EXCERPTED PASSAGE:
........

L. Ron Hoover

Peter Glen Berger (pb1p+@andrew.cmu.edu)
Fri, 10 Jun 88 22:10:57 -0400 (EDT)

The following is from the Album _Joe's_Garage_, by Frank Zappa.

"For once, [Joe] does something SMART...he goes out...and pays a lot
of money to L. Ron Hoover...at the *First Church of Appliantology*!

Arriving at L. RON HOOVER's modernistic office/cathedral/
warehouse/condominium complex, JOE is greeted by a pre-recorded
message and a dramatically illuminated image on a wall-sized TV
screen...

L RON HOOVER: Welcome to the First Church of Appliantology! The
WHITE ZONE is for loading and unloading only!

JOE seeks The Answer to his problem...

JOE: Oh oh oh
Mystical Advisor
What is my problem, tell me
Can you see?

L. Ron Hoover: Well, you have nothing to fear, my son!
You are a *Latent Appliance Fetishist*,
It appears to me!

Joe: That all seems very, very strange.
I never crazed a toaster
Or a color TV.

........

DATASET CONTENT:
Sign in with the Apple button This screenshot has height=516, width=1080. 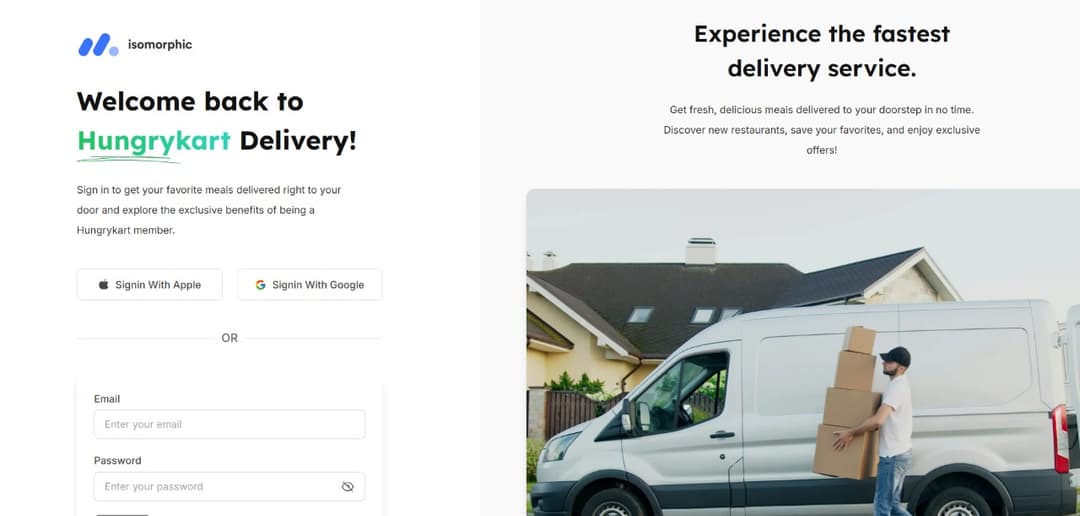[149, 285]
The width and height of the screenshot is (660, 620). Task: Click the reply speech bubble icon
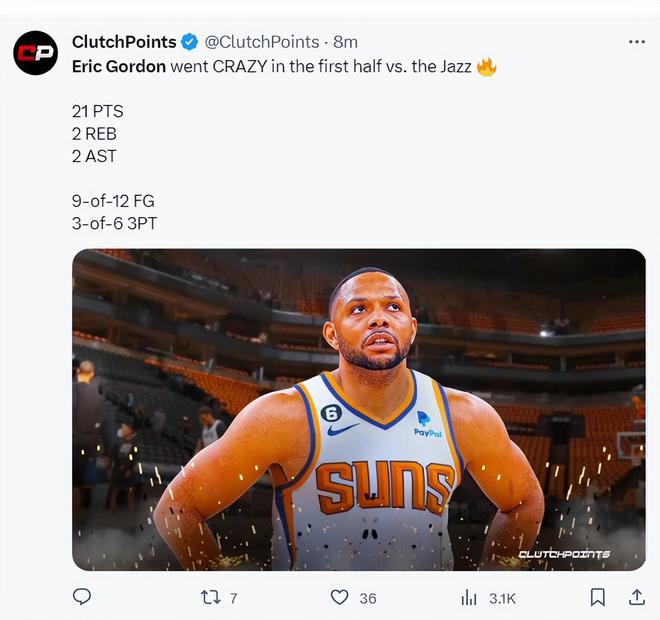coord(82,597)
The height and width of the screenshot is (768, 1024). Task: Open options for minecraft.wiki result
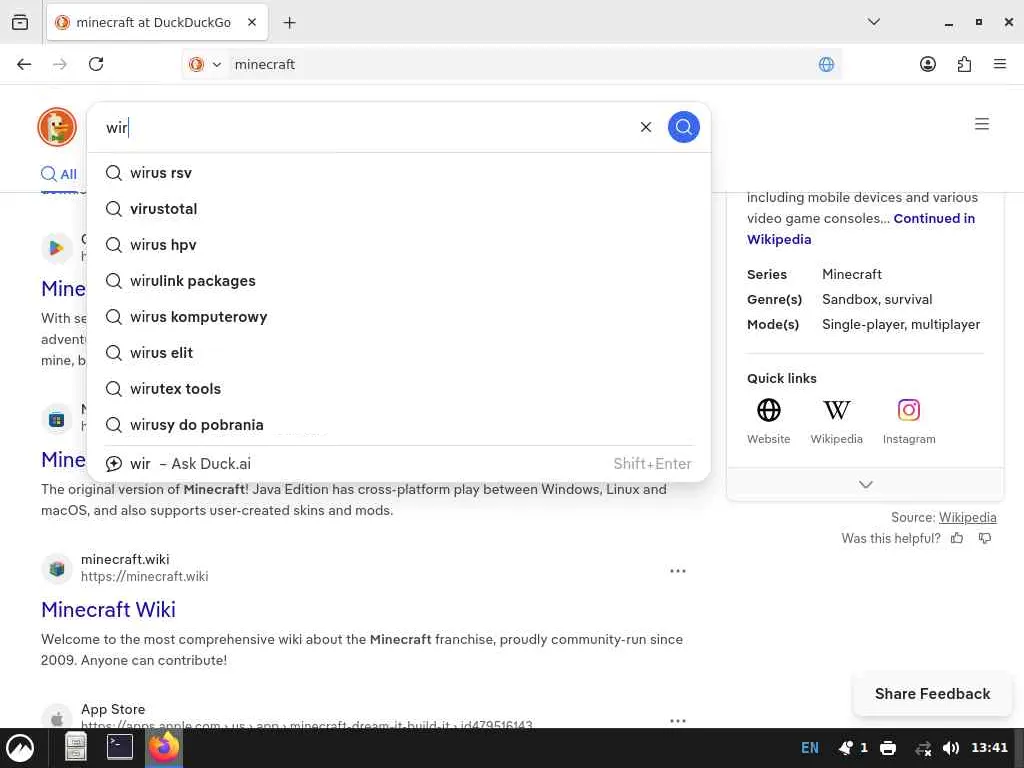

........

PROBLEM: Finish out the next part of the Joe's Garage excerpt, picking up after its last line. The data stands apart from the Joe's Garage excerpt and is its own material.

OUTPUT FOR THIS TASK:
L. Ron: A *Latent Appliance Fetishist*
Is a person who *refuses to admit to his or herself*
that sexual gratification can only be achieved
Through the use of MACHINES...
Get the picture?

Joe: Are you telling me I should come out of the closet now
Mr. Ron?

L. Ron: No, my son! You must go *into* THE CLOSET
And you will have A lot of fun!
That's where they all live
So if you want an
Appliance to love you
You'll have to go in there
'N' get you one

Joe: Well...that seems simple enough....

L. Ron: Yes, but if you want a really GOOD one,
You'll have to learn a foreign language...

Joe: German, for instance?

L. Ron: That's right...
A lot of really cute ones come from over there!
(fifty bucks, please).

And a cheerful group of Appliantologists dance into the room wearing
aluminum foil lab smocks, lock arms in a circle around JOE, making
sure he pays in full....

"

Thanks, Frank.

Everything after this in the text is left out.